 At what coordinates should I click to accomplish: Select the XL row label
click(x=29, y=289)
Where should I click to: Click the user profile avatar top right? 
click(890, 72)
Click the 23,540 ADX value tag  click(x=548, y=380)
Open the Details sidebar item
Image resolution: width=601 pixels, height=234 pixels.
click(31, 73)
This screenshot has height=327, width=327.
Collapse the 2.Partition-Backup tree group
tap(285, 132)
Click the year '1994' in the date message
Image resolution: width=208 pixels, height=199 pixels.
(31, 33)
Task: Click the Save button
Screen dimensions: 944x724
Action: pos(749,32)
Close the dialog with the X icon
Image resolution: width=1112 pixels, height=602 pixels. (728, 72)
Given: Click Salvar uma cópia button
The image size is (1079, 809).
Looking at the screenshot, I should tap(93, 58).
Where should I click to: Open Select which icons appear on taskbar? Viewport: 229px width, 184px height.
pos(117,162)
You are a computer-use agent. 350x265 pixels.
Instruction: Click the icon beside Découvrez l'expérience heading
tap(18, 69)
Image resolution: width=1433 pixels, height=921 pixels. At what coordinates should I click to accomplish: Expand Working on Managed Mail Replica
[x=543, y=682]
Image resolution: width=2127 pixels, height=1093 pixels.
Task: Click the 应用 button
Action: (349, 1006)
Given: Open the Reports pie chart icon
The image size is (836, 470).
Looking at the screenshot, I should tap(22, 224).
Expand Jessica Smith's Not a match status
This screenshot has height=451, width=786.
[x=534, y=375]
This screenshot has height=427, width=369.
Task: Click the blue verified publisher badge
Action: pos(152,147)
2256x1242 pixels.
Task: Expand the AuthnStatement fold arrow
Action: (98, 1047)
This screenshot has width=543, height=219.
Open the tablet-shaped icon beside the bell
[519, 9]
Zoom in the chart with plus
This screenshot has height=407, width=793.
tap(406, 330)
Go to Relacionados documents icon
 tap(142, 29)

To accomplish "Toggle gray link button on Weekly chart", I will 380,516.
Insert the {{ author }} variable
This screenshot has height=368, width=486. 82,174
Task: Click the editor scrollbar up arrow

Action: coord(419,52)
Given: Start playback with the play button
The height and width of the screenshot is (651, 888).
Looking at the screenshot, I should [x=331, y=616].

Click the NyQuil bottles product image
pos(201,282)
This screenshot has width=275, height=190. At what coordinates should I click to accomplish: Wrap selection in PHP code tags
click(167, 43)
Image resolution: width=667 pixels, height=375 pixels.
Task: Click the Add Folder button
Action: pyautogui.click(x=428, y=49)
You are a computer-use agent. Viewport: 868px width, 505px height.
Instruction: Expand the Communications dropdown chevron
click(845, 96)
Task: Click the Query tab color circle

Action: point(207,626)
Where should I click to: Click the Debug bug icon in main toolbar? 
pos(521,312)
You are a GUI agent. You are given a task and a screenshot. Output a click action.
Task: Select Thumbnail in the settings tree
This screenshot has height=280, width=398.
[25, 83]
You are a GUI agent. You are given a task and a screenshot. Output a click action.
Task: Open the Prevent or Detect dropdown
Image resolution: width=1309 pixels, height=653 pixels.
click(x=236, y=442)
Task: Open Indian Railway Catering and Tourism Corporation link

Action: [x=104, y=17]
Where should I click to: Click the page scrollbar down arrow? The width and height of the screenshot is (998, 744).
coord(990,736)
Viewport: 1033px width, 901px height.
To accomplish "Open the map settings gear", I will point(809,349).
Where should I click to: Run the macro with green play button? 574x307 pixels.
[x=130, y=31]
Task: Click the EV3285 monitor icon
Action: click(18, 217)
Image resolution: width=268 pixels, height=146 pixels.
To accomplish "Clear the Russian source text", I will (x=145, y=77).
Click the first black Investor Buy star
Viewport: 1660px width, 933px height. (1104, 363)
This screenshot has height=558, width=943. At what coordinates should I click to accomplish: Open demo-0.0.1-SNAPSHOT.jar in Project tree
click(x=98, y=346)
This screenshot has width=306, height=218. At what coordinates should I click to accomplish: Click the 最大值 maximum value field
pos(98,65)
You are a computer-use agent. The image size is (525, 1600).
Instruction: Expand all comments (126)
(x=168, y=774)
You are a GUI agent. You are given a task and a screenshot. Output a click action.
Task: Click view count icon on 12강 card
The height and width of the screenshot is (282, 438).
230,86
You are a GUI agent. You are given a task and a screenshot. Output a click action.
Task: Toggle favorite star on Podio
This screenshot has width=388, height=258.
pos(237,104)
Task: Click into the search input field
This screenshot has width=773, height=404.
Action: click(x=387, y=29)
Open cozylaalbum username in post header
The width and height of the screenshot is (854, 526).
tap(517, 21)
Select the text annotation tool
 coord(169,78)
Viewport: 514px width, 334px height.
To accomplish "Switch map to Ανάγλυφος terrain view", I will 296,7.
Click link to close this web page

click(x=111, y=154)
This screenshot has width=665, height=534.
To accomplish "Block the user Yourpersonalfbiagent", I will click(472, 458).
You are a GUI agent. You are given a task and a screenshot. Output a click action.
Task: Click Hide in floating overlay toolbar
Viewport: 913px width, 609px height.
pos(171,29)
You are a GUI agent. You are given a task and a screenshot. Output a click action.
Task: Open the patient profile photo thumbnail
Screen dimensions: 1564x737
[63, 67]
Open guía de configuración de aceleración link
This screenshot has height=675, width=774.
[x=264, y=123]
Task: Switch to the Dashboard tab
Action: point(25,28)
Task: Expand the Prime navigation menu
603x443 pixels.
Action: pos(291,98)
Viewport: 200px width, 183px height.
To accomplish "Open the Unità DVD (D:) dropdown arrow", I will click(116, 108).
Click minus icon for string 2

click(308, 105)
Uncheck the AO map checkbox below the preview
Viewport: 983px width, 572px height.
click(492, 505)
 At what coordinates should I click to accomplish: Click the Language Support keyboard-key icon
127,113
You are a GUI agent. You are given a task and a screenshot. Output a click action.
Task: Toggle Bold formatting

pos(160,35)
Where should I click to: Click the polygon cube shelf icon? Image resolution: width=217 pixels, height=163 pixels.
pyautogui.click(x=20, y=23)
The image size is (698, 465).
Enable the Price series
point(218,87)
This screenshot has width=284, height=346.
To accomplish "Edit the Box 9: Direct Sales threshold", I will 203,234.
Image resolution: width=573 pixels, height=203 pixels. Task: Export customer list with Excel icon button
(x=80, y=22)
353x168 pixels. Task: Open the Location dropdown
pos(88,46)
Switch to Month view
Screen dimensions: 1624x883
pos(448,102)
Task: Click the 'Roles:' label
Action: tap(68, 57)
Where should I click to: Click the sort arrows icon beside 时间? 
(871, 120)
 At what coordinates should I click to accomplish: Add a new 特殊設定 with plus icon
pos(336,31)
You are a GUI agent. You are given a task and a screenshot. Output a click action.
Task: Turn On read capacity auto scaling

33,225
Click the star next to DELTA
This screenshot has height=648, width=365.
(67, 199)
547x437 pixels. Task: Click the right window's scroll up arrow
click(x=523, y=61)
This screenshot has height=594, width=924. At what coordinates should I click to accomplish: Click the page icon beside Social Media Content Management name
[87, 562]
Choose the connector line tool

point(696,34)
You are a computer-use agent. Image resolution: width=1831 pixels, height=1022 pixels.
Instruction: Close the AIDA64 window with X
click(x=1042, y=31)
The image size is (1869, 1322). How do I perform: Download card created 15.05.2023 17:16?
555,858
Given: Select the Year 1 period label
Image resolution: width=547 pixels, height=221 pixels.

SET PROBLEM
Copy the lines above verbatim, beginning with the line that contains "Support keyboard-key icon" and ending with the line that contains "pos(160,35)", including both of those lines.

SOLVED PROBLEM
 At what coordinates should I click to accomplish: Click the Language Support keyboard-key icon
127,113
You are a GUI agent. You are given a task and a screenshot. Output a click action.
Task: Toggle Bold formatting

pos(160,35)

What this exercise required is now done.